Entries for locating words and elements:
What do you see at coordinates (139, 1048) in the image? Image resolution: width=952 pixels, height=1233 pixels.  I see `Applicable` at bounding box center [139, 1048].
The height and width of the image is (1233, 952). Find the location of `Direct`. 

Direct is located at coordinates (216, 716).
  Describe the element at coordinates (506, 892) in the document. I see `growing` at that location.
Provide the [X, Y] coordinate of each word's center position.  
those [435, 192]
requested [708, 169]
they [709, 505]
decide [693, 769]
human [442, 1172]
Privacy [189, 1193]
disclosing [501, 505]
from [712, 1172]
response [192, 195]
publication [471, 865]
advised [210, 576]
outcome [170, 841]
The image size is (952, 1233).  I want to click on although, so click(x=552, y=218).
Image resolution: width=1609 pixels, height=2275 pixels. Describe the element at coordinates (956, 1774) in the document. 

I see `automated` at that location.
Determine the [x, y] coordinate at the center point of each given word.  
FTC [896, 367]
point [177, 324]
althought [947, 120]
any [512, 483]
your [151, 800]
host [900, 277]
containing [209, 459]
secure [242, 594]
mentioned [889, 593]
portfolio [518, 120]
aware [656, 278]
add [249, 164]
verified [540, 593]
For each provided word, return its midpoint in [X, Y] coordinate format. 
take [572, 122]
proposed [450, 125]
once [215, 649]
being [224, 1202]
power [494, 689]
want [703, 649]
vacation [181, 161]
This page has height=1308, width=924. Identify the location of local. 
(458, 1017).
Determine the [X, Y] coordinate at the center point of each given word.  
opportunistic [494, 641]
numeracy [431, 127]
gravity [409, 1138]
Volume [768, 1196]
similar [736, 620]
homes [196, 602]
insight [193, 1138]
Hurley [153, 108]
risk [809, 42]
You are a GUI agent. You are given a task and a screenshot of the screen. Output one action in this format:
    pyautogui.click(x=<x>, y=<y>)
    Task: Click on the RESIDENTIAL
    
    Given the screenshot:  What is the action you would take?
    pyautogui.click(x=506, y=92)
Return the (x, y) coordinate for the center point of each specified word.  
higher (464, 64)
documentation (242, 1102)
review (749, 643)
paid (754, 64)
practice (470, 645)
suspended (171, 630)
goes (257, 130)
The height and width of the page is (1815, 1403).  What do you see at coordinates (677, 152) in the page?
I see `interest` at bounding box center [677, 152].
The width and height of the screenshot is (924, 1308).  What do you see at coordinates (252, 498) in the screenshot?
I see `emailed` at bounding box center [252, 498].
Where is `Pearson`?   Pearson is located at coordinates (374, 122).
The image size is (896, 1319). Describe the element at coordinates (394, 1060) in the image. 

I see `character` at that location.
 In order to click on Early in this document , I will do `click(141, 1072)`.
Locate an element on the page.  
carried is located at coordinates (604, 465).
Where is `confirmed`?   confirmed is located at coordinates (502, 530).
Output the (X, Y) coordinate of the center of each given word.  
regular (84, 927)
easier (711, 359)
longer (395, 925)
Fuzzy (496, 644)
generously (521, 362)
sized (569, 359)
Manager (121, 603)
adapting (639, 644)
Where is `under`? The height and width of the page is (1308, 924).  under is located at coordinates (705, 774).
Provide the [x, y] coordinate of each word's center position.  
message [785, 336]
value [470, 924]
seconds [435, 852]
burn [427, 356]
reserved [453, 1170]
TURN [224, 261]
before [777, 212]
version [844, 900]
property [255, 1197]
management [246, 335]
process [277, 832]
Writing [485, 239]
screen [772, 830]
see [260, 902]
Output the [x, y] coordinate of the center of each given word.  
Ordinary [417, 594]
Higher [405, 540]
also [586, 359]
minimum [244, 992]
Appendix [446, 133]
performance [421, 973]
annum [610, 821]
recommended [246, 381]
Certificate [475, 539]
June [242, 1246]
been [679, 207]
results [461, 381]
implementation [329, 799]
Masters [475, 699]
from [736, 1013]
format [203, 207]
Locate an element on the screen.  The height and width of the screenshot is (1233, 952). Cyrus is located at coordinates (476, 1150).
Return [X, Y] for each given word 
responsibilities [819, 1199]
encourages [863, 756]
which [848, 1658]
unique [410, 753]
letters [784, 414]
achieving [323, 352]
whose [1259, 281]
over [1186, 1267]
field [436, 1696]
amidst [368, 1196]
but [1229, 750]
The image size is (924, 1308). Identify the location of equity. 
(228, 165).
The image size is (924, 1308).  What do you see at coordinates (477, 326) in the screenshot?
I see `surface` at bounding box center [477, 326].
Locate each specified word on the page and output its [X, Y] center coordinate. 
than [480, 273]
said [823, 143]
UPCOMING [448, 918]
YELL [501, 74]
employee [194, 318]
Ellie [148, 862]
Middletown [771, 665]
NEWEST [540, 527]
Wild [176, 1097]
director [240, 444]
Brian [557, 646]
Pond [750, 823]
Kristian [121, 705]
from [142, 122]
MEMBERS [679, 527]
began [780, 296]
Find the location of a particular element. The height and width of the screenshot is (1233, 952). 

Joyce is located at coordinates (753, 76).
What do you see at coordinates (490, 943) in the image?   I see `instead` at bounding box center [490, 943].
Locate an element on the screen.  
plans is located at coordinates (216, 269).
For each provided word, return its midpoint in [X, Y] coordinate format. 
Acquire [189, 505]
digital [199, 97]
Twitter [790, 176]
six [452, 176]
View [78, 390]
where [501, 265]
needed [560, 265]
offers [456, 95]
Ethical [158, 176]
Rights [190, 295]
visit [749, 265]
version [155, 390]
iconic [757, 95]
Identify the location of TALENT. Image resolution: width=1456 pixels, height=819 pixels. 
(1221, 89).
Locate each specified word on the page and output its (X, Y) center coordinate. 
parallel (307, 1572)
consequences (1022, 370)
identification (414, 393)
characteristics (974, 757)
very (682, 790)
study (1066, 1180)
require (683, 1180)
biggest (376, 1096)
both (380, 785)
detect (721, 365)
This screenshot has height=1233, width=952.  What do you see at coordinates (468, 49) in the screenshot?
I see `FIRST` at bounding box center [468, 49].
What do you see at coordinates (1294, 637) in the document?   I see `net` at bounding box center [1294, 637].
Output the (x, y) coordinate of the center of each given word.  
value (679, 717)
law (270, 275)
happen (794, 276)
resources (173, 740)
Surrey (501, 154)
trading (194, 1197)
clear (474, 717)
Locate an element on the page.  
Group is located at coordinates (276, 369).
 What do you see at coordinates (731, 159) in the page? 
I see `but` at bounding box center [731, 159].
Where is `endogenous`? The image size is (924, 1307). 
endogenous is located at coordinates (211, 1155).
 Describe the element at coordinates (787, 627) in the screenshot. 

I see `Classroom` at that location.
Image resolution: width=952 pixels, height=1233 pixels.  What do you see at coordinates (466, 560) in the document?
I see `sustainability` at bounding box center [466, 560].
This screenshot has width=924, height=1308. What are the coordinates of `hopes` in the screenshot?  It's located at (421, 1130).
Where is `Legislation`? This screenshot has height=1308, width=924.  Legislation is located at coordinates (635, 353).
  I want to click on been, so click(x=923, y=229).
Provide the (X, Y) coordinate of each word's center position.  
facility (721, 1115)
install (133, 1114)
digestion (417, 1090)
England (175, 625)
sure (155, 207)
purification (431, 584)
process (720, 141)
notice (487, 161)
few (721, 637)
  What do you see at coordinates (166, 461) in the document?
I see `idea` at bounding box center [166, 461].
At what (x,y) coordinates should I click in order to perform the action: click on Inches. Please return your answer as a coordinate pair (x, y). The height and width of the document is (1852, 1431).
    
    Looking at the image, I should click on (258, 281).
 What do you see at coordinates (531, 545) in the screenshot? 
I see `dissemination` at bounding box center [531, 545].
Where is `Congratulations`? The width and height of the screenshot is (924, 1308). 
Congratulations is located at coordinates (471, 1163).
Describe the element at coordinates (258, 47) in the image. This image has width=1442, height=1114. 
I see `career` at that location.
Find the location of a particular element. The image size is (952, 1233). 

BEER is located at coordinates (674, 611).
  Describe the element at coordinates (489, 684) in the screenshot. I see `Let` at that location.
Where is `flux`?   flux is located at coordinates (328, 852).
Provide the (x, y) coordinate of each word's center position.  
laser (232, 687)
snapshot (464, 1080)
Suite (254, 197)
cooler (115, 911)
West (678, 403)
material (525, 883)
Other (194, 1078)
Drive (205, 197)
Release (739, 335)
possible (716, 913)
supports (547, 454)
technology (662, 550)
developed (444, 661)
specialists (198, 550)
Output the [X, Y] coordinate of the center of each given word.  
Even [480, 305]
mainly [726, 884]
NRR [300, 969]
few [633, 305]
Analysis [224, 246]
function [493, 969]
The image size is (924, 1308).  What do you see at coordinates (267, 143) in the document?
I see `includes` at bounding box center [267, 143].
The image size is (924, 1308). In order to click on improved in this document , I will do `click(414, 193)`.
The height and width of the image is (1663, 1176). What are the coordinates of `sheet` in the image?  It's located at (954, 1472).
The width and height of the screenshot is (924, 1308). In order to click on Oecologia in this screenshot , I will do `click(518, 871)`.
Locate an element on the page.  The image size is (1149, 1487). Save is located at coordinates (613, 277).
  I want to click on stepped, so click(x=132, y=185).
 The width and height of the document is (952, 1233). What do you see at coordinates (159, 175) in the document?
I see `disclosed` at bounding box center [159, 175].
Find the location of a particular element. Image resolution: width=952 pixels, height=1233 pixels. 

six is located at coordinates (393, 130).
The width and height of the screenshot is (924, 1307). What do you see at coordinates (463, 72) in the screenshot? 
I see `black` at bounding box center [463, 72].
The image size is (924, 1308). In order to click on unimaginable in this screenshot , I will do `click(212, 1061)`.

• **Short task**: Rewrite the lines from the line with "Kristian [121, 705]" to the line with "iconic [757, 95]", swapping "midpoint" for "center point" and keeping everything else the same.

• **Solution below**:
Kristian [121, 705]
from [142, 122]
MEMBERS [679, 527]
began [780, 296]
Find the location of a particular element. The height and width of the screenshot is (1233, 952). 

Joyce is located at coordinates (753, 76).
What do you see at coordinates (490, 943) in the image?   I see `instead` at bounding box center [490, 943].
Locate an element on the screen.  
plans is located at coordinates (216, 269).
For each provided word, return its center point in [X, Y] coordinate format. 
Acquire [189, 505]
digital [199, 97]
Twitter [790, 176]
six [452, 176]
View [78, 390]
where [501, 265]
needed [560, 265]
offers [456, 95]
Ethical [158, 176]
Rights [190, 295]
visit [749, 265]
version [155, 390]
iconic [757, 95]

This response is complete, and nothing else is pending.